The simplest statistical filter can be described in a paragraph. Users discard all their spam in a separate trash can. At intervals, a program looks through all the user's email and, for each token, calculates the ratio of spam occurrences to total occurrences. For example, if "cash" occurs in 200 of 1000 spams and 3 of 500 nonspam emails, its spam probability is (200/1000) / (3/500 + 200/1000) or .971. When a new email arrives, extract all the tokens and find the fifteen with probabilities p1...p15 furthest (in either direction) from .5. The probability that the mail is a spam is p1p2...p15 ------------------------------------------ p1p2...p15 + (1 - p1)(1 - p2)...(1 - p15) I use a cutoff of .9, but it doesn't matter too much where you put it, because most probabilities end up close to 0 or 1.

In the past few months, many new statistical spam filters have appeared. There are now over 30 available. Apple has one, MSN has one, AOL is said to have one in beta, and you can be pretty sure Yahoo is working on one.

Some of these filters were inspired by an article I wrote called A Plan for Spam, but two open-source statistical text classifiers (a superset of spam filtering), ifile and CRM114, have been around for years, and Apple and Microsoft have also been working on statistical filtering for a while. The reason for the sudden explosion of statistical filters is probably simply that spam grew to be enough of a problem that people started paying serious attention to it, and statistical filters are what you get when you do that.

These filters don't all work exactly the same way. The algorithm described above is called a "naive Bayes classifier," because it uses a degenerate case of Bayes' Theorem to combine probabilities. Most of the new open-source filters are naive Bayesian, and so is MSN's, I suspect. Apple's filter calculates spam probabilities based on "adaptive latent semantic analysis," which as far as I can tell amounts to the same thing.
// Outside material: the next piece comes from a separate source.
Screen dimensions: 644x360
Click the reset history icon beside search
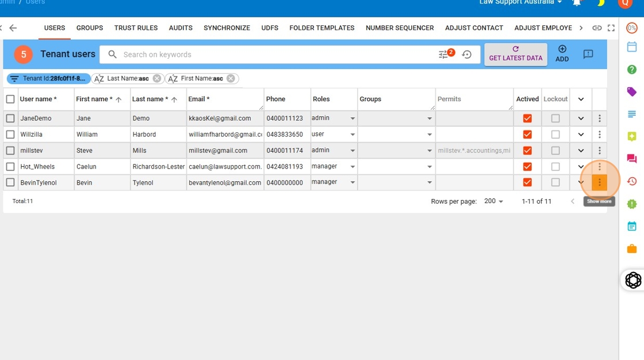pyautogui.click(x=467, y=55)
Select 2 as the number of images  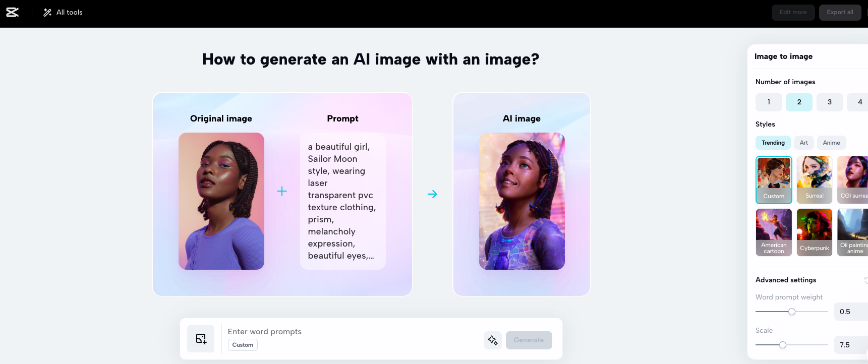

Regardless of how they calculate probabilities, these new statistical filters all share some important benefits:

1. They're very effective. Even the simplest statistical filter will catch 99% of current spam. The most effective filter I know of, Bill Yerazunis' CRM114, catches 99.8%. (Mine is lagging behind at about 99.7%.)

2. They generate few false positives. False positives, legitimate emails that are mistakenly treated as spam, are the bane of spam filtering. Statistical filters yield fewer false positives because they consider evidence of innocence as well as evidence of guilt. A token that occurs disproportionately often in your nonspam mail, like the name of a friend, will count as much toward decreasing the spam probability as a token like "cash" would to increasing it.

3. They learn. You don't have to look through piles of spam and figure out rules to identify them. Whatever's in there, the filters tend to find it. Like us, statistical filters notice that the token "cash" is sign of spam. However, they also notice that "modalities" (used in a surprisingly high proportion of Nigerian spams) and "FF0000" (html for bright red) are even better signs of spam. And as spammers change their messages or their infrastructure, the filters adapt.

4. They let each user define what's spam. Although statistical filters could be used at the network level, ideally the probabilities should be calculated individually for each user. To the extent users' definitions of spam differ, their inboxes will reflect this.

5. They're hard to trick. There are only two ways to get past a statistical filter: use fewer bad words, or use more innocent words. Spammers can't do the latter, because the most innocent words (words related to your friends and family, your work, your interests) vary for each user. So they have to use fewer bad words. They can't use weird spellings (e.g. "Freee" instead of "Free") because filters quickly learn those. Their only option is to use vaguer and vaguer euphemisms, or simply to have some generic sounding text, and a link.

What's going to happen as this new generation of spam filters get delivered to end-users? The most exciting possibility is that they may make spam go away.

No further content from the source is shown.